Scale the data between the lines holding "Screen dimensions: 602x442" and "click(215, 47)", inclusive, reproducing each line with its request, and multiply every coordinate in the answers by 0.25, rounding to whole numbers with halves rounded up. Return only those lines and omit the pictures.

__Provided information__.
+---+
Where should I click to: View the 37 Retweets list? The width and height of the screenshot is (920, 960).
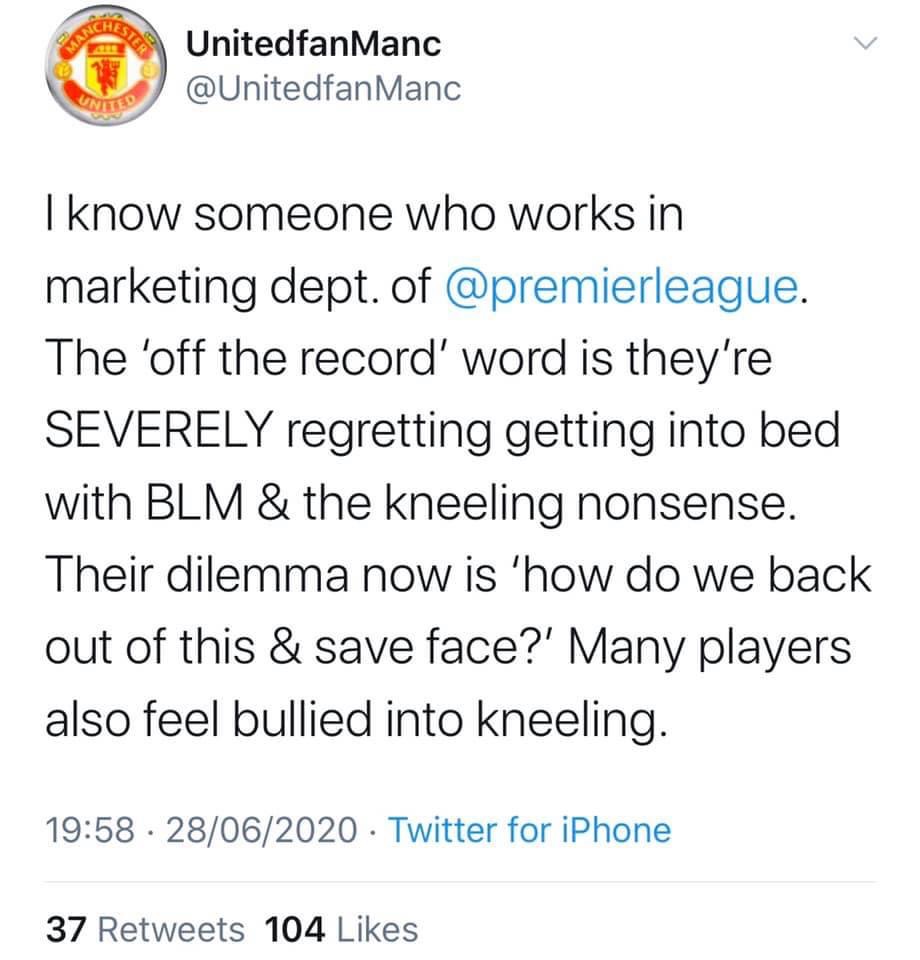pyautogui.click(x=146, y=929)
+---+
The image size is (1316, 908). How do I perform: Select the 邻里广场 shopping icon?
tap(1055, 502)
+---+
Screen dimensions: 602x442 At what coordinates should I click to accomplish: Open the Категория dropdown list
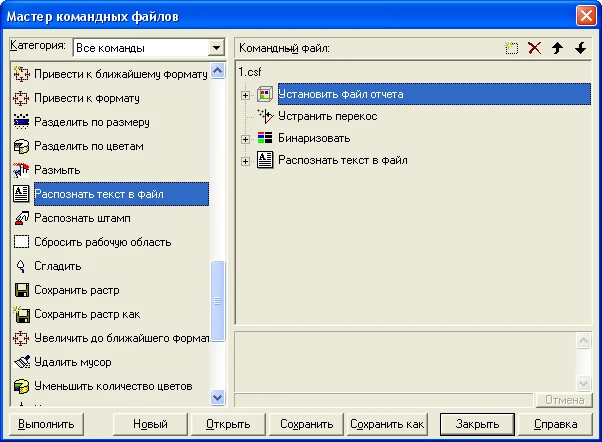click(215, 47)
+---+
__Result for this task__.
Screen dimensions: 602x442 At what coordinates should I click to accomplish: Open the Категория dropdown list
click(54, 12)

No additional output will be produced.